Author: Rita Lorraine Hubbard
Illustrator: Oge Mora
Genre: Picture Book Biography
Target Ages: 4-8
Prime Audiences: Struggling Readers; Advocates for Literacy; Readers Interested in African-American Biographies
Publisher: Schwartz & Wade
Publication Year: 2020
Does the possibility of education have a time limit? Is there a point at which it's pointless to attempt to learn something new? Mary Walker, a former slave who finally learned to read at the age of 116, would tell you, "You're never too old to learn."

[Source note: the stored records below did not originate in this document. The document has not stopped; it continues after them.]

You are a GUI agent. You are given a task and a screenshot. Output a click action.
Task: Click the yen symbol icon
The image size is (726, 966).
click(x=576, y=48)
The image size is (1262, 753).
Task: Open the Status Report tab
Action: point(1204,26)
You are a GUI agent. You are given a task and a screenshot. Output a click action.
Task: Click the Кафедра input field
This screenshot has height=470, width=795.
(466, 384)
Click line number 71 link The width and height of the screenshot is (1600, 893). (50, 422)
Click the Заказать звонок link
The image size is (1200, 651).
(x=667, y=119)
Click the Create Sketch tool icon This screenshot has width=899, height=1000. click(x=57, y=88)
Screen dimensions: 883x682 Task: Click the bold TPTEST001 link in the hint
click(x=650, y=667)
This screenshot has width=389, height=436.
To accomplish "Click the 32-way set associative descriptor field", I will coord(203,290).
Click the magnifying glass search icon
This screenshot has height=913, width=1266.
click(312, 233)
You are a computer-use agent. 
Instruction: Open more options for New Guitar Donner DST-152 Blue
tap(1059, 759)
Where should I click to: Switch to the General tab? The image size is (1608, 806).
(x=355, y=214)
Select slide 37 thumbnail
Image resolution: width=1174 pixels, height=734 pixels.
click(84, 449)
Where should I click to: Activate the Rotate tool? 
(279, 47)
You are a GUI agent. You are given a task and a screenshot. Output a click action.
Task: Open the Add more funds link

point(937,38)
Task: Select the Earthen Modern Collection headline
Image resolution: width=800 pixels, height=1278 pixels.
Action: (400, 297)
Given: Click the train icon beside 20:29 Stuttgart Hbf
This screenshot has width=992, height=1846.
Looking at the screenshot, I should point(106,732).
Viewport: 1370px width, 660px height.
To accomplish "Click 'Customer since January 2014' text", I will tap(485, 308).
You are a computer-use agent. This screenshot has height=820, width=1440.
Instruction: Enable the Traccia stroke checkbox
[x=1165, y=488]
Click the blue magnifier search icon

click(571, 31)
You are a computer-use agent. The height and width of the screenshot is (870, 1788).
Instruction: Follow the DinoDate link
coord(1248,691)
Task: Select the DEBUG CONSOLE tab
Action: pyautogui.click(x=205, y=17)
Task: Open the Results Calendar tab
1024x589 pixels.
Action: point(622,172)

In The Oldest Student: How Mary Walker Learned to Read, Rita Lorraine Hubbard and Oge Mora create a wonderful tribute to Mary Walker and her courageous and inspiring effort to learn to read despite her well-advanced age. Hubbard does state in her author's note that "Very little is known about Mary's life from her emancipation at age fifteen until she learned to read at 116," and that she (Hubbard) "chose to imagine other details to fill in the blanks," and those details serve as the bridge between Walker's inauspicious beginnings to her triumph in mastering words a century after her physical emancipation. Mora's art, which includes patterned paper and book clippings, skillfully amplifies the tone of Hubbard's narrative of Walker's journey. The endpapers contain black and white photos of Walker, including her teacher, Helen Kelley, presenting Walker with her first graduation certificate.
If you want to be encouraged, read The Oldest Student: How Mary Walker Learned to Read!